25/01/2023
VEJA IMAGENS: Superlotação, celas e refeições: relatório da DPU mostra como estão os bolsonaristas presos
BRASÍLIA, DF - Um relatório de 71 páginas produzido pela
Defensoria Pública da União (DPU) aponta as condições prisionais dos
bolsonaristas que estão detidos preventivamente, após os ataques ao Congresso
Nacional, em Brasília (DF), no dia 8 de janeiro. O extenso documento elaborado
pelo órgão aponta superlotação, problemas estruturais e até mesmo falta de
comunicação com familiares dos presos. O relatório foi produzido pela DPU em conjunto com a
Defensoria Pública do Distrito Federal (DPDF) e pelo Mecanismo Nacional de Prevenção
à Tortura (MNPCT), com base em visitas, realizadas entre os dias 10 e 13 de
janeiro, nas penitenciárias que recebem os golpistas que atacaram as sedes do
governo federal. Confira alguns detalhes sobre as condições dos presos. Superlotação Conforme o relatório, diante do número expressivo de
cidadãos detidos, a Secretaria de Estado de Administração Penitenciária (SEAPE)

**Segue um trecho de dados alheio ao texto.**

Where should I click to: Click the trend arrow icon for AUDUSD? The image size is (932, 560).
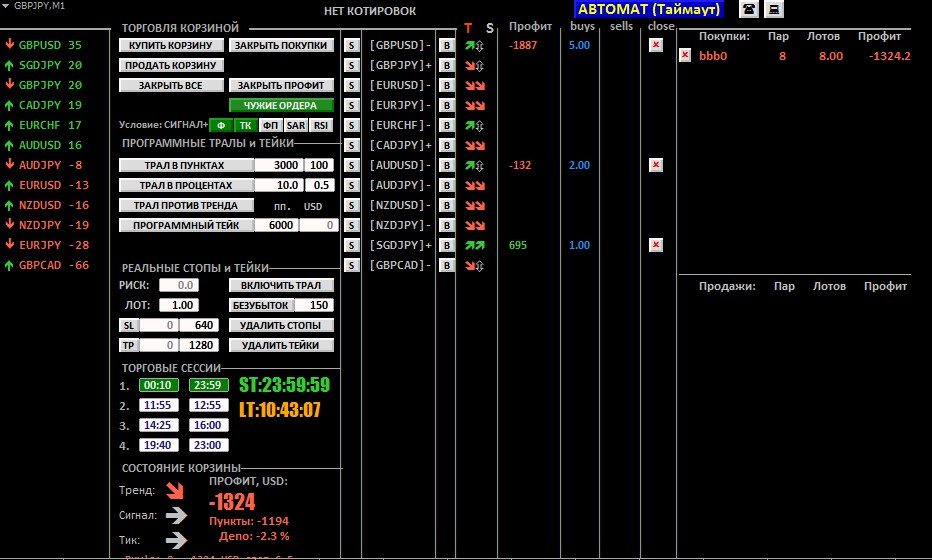(475, 165)
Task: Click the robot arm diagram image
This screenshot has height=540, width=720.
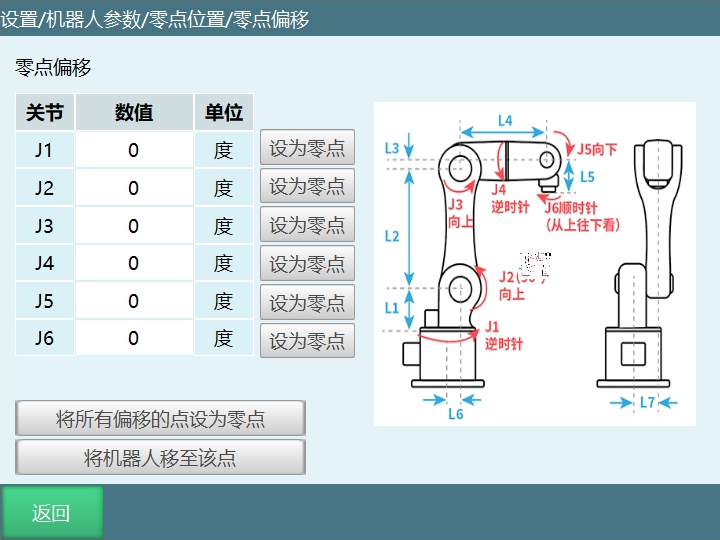Action: [534, 264]
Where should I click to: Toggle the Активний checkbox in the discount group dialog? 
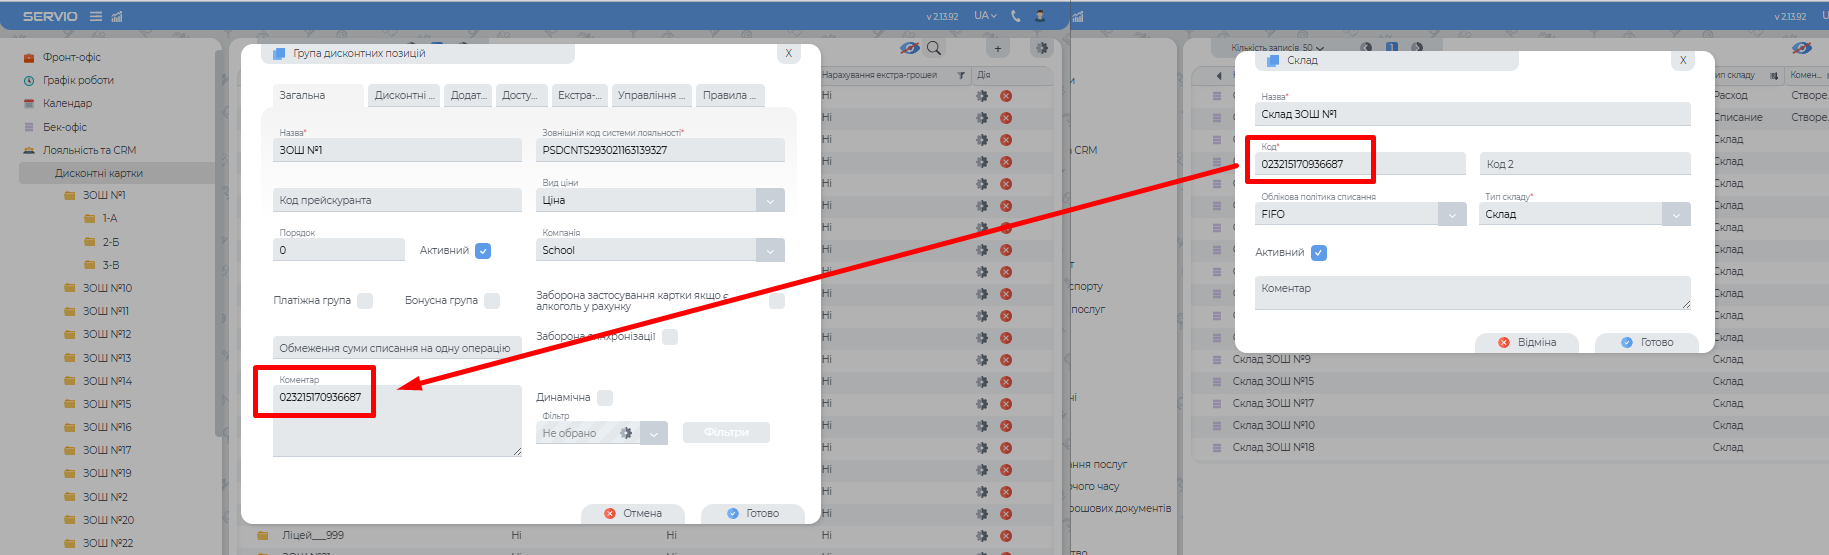483,251
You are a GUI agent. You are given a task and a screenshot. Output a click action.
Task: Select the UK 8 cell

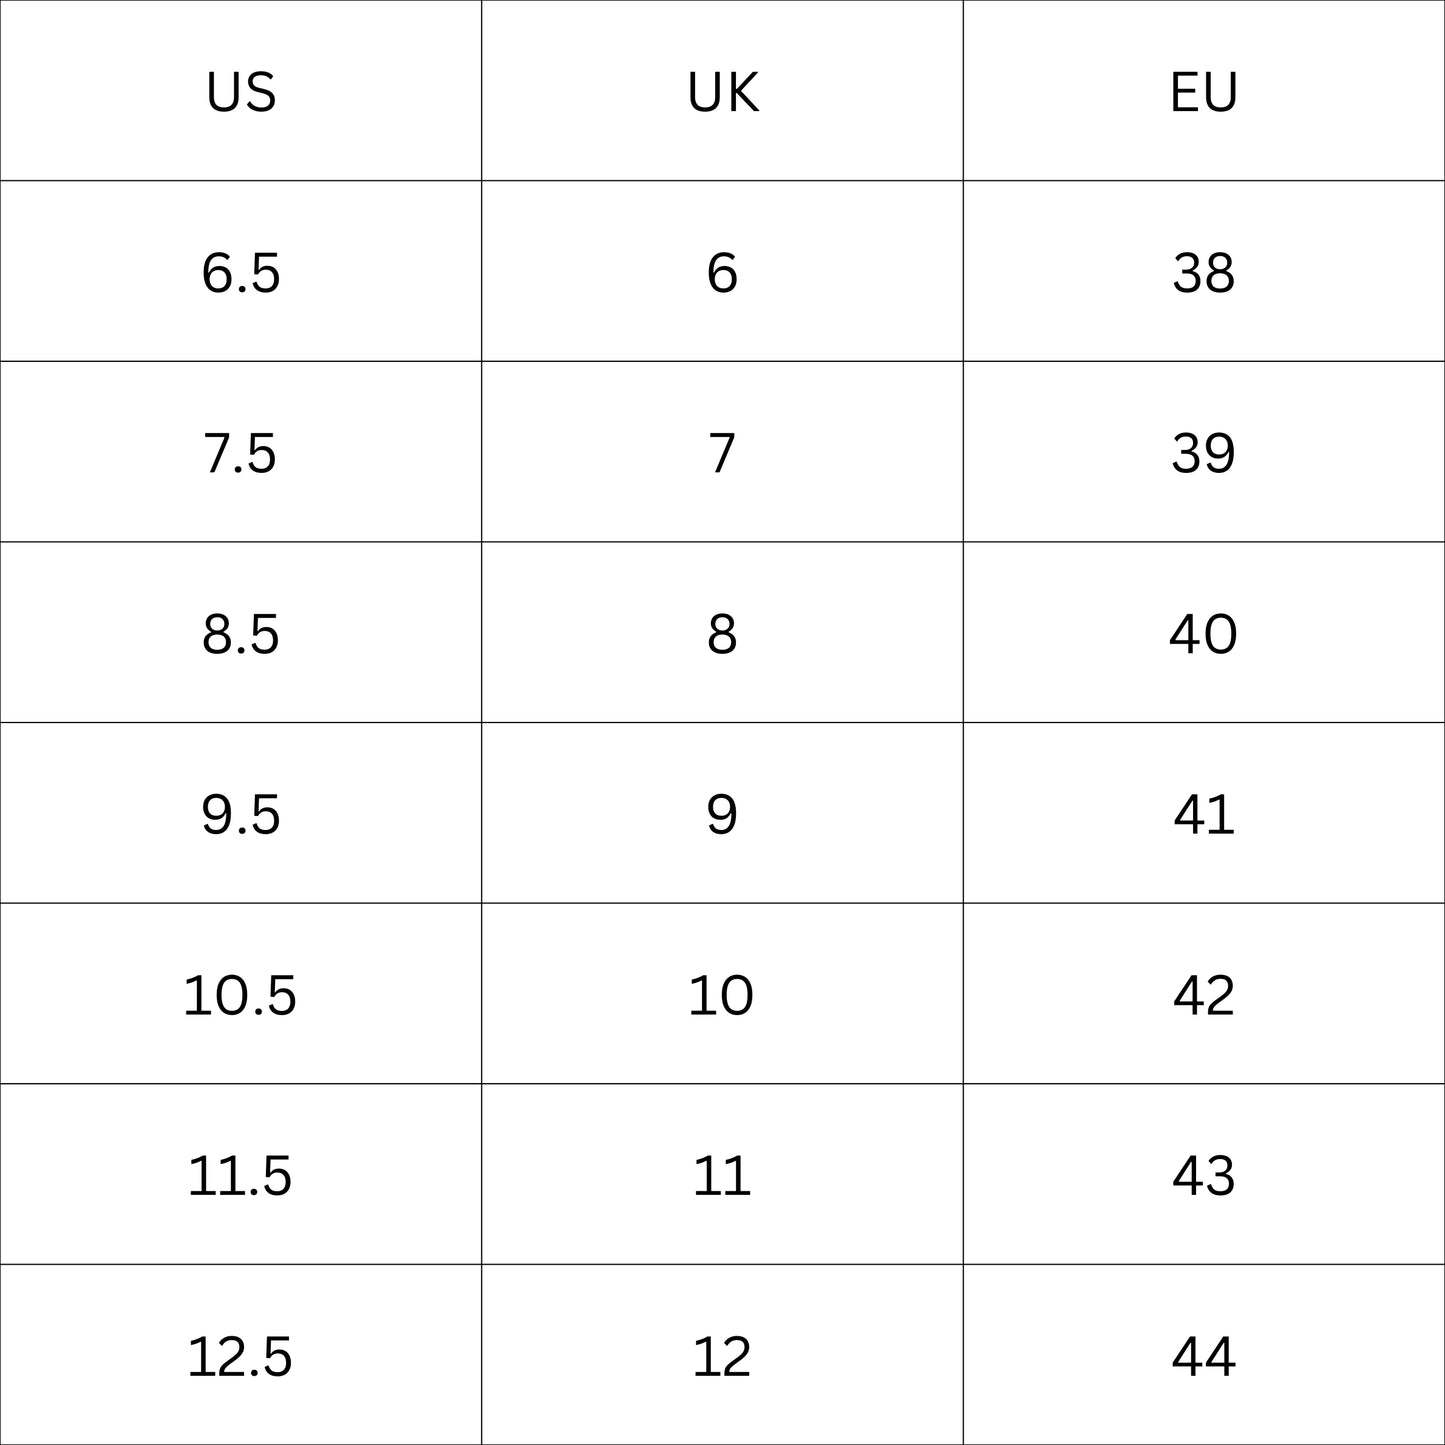pyautogui.click(x=722, y=634)
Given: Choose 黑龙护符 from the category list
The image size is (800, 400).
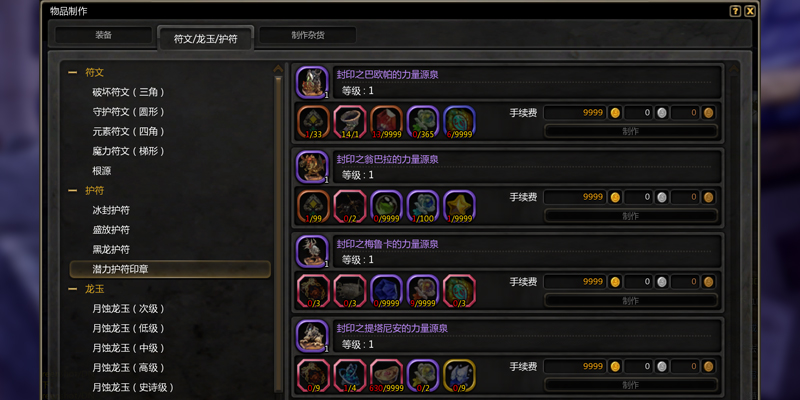Looking at the screenshot, I should coord(111,249).
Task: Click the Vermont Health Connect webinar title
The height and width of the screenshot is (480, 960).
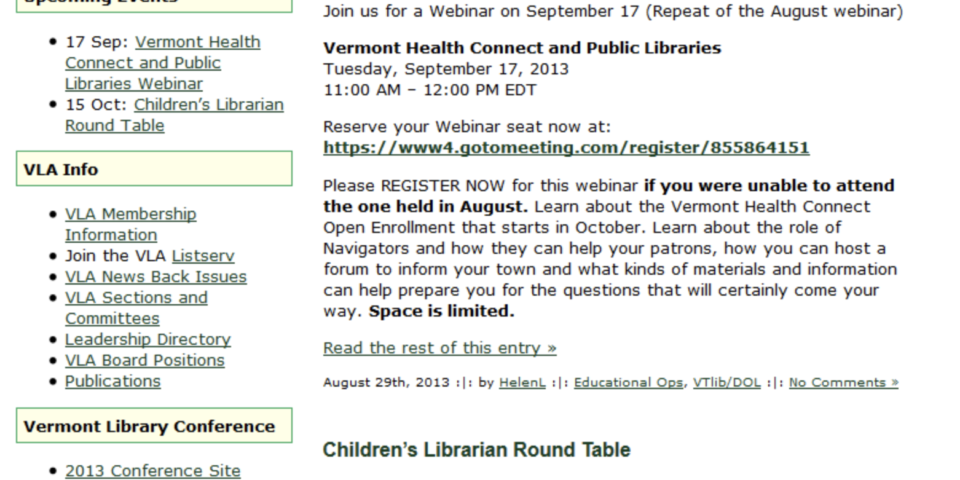Action: tap(521, 48)
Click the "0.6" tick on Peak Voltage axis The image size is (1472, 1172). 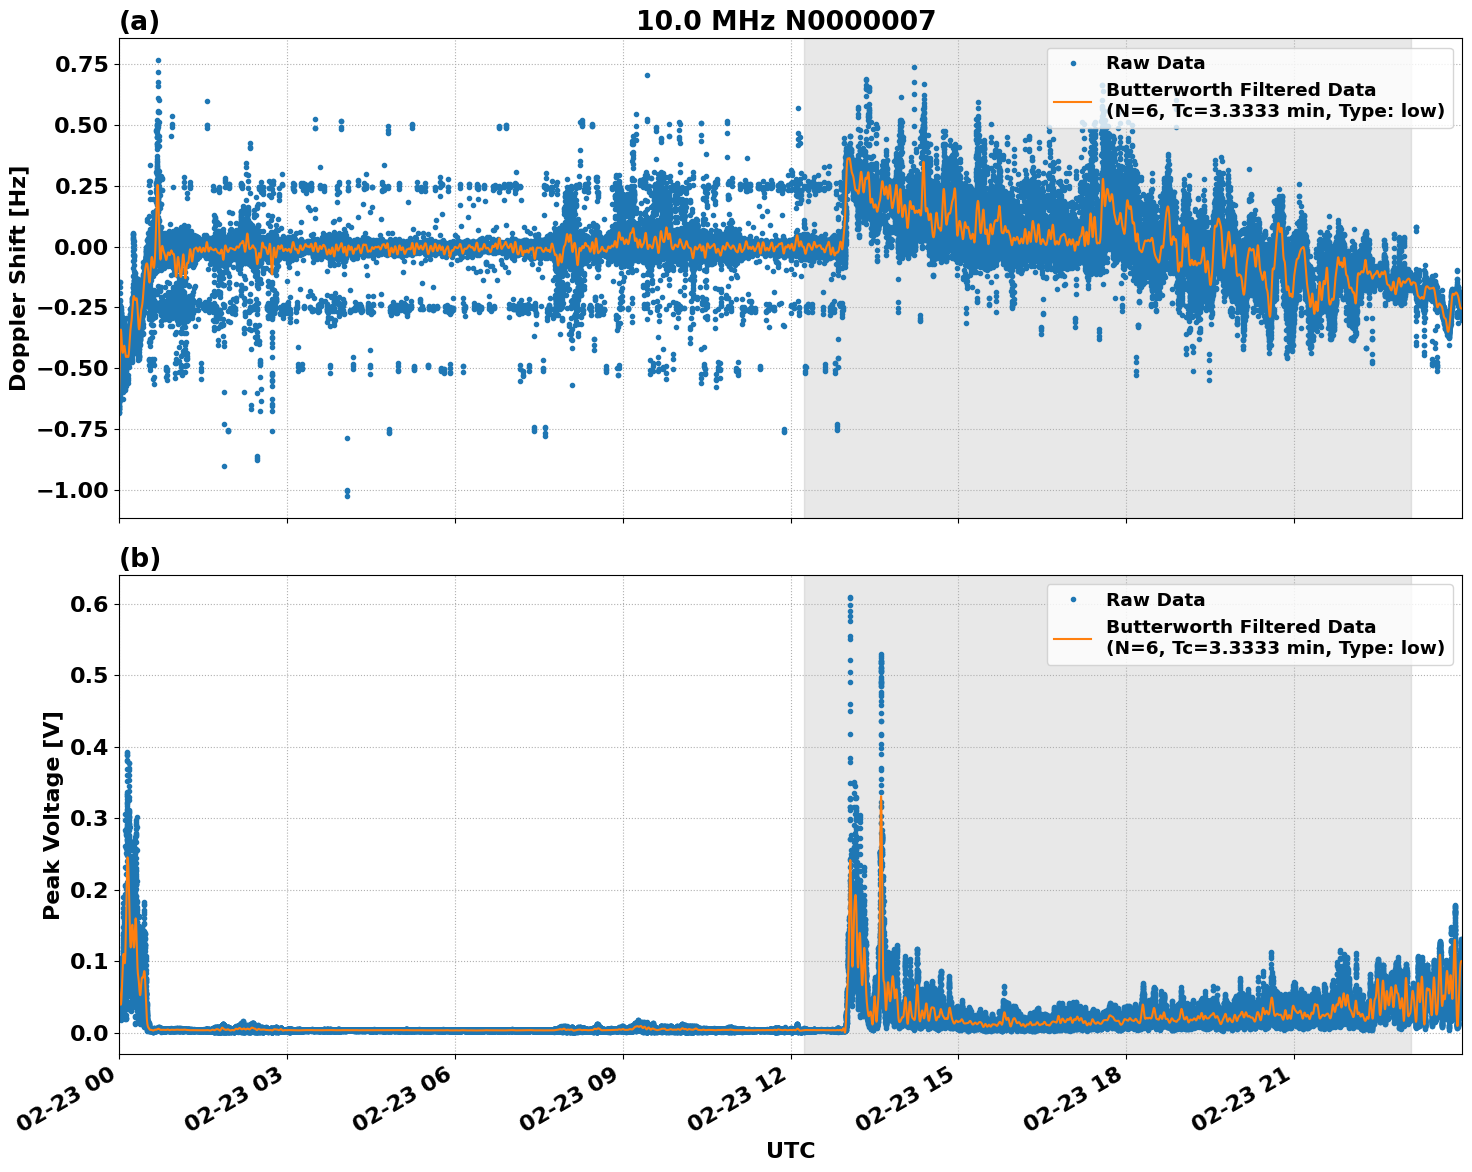pos(90,604)
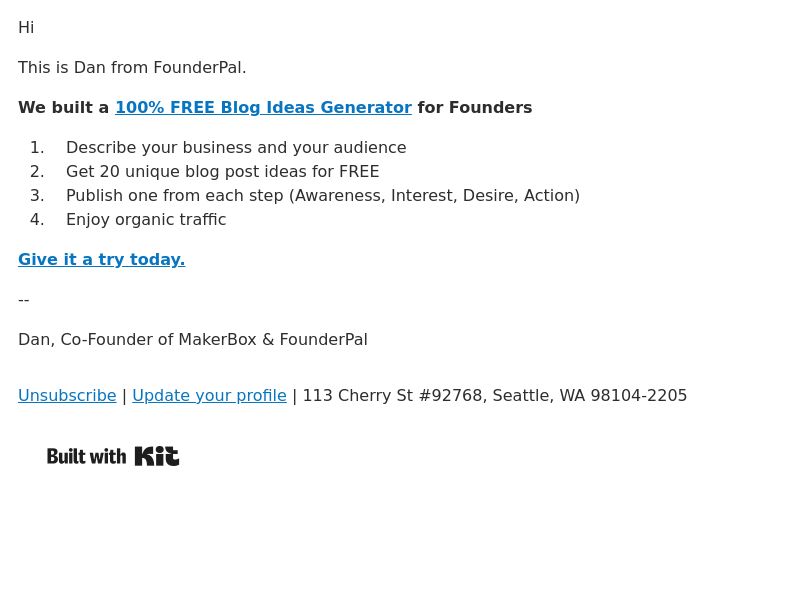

do Distrito Federal montou uma força-tarefa para conseguir receber todos os
presos no Centro de Detenção Provisória (CDP) II. Além disso, cederam
servidores de outras unidades e áreas da Secretaria para dar conta de dar
assistência às prisões. Foi informado à DPU que entre 95% - 97% das pessoas que
chegaram às prisões não eram do Distrito Federal. Segundo a inspeção realizada
no dia 10 de janeiro - dois dias após os atos de vandalismo - só os blocos VI e
IV (que estavam desativados) do CPD tinham capacidade total de 196 pessoas.
Porém, em celas que tinham capacidade para 8 pessoas, foi preciso alocar 12
detentos. "O responsável informou ainda que havia previsão de
chegada de, pelo menos, 400 detidos. Portanto, o quantitativo de vagas que
restavam no Bloco IV era francamente insuficiente para abrigar o número de
pessoas esperadas", detalha o relatório. Ainda segundo o relatório, no dia 13 de janeiro, presos relataram à DPU que algumas celas já
estavam com 22 detentos, em um local com 8 camas. "Em conclusão, foi possível verificar que a unidade não
tem capacidade de acolher todas as pessoas detidas, visto que ainda há um
grande contingente a ser processado e encaminhado ao estabelecimento. Vale
lembrar que o número total de pessoas detidas, cerca de 1.500, corresponde a
aproximadamente 10% da população prisional total do DF", diz o relatório. Segundo o texto, não foram identificadas pessoas declaradas
LGBTQIA+, porém, havia um bloco específico para essa população. Superlotação na
penitenciária feminina A visita à penitenciária feminina também ocorreu no dia 10
de janeiro. Lá, as alas "apresentavam bom aspecto externo e não foi reportada
situação de desabastecimento de materiais de higiene ou alimentação".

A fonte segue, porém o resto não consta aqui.